### What is being asked
All that should appear is the run of lines from the one containing "This screenshot has width=739, height=738." through the end of the records, each repeated exactly.

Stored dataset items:
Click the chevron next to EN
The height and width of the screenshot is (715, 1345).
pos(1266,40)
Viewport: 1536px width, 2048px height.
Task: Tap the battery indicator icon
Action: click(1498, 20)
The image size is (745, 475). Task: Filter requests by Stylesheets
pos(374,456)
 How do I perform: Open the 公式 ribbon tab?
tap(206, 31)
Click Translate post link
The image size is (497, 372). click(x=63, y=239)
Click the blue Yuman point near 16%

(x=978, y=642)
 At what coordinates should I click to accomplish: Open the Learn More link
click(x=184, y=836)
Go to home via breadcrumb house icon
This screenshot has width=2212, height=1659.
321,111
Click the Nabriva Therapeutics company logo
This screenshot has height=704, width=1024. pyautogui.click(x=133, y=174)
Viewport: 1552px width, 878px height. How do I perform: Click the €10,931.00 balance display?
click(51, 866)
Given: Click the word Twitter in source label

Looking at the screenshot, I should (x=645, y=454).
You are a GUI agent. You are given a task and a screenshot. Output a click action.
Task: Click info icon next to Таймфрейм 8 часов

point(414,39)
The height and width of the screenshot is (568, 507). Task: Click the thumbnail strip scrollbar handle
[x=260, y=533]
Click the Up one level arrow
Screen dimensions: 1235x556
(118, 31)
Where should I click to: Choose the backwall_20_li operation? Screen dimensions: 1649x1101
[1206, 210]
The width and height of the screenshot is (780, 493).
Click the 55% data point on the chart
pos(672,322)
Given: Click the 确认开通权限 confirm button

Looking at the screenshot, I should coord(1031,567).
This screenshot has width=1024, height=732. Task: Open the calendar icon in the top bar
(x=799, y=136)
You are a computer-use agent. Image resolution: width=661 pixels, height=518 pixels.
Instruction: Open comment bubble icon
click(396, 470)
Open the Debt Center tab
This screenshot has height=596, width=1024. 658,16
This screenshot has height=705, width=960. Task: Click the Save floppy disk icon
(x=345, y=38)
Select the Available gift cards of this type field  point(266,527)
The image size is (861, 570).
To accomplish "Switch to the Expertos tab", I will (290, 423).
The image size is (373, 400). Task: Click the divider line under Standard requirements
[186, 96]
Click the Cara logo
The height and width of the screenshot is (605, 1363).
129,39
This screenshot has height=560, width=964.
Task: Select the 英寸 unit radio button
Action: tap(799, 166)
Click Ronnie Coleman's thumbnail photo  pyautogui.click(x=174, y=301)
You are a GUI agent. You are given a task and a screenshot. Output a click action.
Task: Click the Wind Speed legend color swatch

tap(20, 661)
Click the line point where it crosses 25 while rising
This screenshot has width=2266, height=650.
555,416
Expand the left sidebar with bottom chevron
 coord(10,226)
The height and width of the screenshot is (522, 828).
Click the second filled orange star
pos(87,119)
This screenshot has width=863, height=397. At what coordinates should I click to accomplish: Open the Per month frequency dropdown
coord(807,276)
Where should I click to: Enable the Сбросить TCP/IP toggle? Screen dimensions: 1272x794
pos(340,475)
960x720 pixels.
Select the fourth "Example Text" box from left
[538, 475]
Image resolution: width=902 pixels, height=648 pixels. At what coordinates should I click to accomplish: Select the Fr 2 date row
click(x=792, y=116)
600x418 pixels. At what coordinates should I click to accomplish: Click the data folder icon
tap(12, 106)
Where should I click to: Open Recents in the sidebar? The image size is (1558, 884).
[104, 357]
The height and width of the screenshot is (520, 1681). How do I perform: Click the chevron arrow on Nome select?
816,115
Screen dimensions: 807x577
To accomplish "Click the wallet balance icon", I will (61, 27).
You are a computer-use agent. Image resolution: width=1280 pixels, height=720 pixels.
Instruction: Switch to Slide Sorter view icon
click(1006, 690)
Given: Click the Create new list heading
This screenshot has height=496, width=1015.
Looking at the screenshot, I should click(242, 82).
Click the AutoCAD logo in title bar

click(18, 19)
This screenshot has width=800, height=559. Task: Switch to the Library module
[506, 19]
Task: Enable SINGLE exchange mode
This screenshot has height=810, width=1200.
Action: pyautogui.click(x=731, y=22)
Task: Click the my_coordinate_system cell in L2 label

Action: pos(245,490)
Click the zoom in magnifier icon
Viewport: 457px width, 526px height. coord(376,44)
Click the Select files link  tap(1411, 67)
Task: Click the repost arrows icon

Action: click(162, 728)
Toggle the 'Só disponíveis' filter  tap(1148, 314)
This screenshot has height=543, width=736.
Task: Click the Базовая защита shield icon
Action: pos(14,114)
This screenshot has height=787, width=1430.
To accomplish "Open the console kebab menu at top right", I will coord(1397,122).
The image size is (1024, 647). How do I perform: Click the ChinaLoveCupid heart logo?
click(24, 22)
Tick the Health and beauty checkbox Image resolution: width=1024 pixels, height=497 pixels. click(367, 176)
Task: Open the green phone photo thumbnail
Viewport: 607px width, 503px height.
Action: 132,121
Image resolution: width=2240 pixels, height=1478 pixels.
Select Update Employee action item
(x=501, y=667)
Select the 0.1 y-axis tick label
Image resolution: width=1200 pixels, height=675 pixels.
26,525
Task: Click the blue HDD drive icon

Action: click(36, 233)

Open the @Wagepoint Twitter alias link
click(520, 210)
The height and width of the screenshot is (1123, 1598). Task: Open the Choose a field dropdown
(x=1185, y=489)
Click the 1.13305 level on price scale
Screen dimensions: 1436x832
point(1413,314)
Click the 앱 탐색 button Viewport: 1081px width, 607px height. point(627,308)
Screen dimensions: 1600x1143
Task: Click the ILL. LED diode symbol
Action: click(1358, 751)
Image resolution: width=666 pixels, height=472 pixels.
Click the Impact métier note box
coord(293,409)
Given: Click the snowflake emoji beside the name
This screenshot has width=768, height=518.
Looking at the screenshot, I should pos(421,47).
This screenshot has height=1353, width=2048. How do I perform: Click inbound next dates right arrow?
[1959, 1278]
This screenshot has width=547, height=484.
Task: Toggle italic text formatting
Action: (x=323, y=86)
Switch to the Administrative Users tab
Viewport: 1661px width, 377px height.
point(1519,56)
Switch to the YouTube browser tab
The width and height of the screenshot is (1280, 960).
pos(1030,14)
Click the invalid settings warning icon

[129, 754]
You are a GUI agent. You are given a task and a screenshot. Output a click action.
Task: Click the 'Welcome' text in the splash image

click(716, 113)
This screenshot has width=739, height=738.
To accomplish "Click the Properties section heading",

### Reply to the task
This screenshot has width=739, height=738.
To accomplish "Click the Properties section heading",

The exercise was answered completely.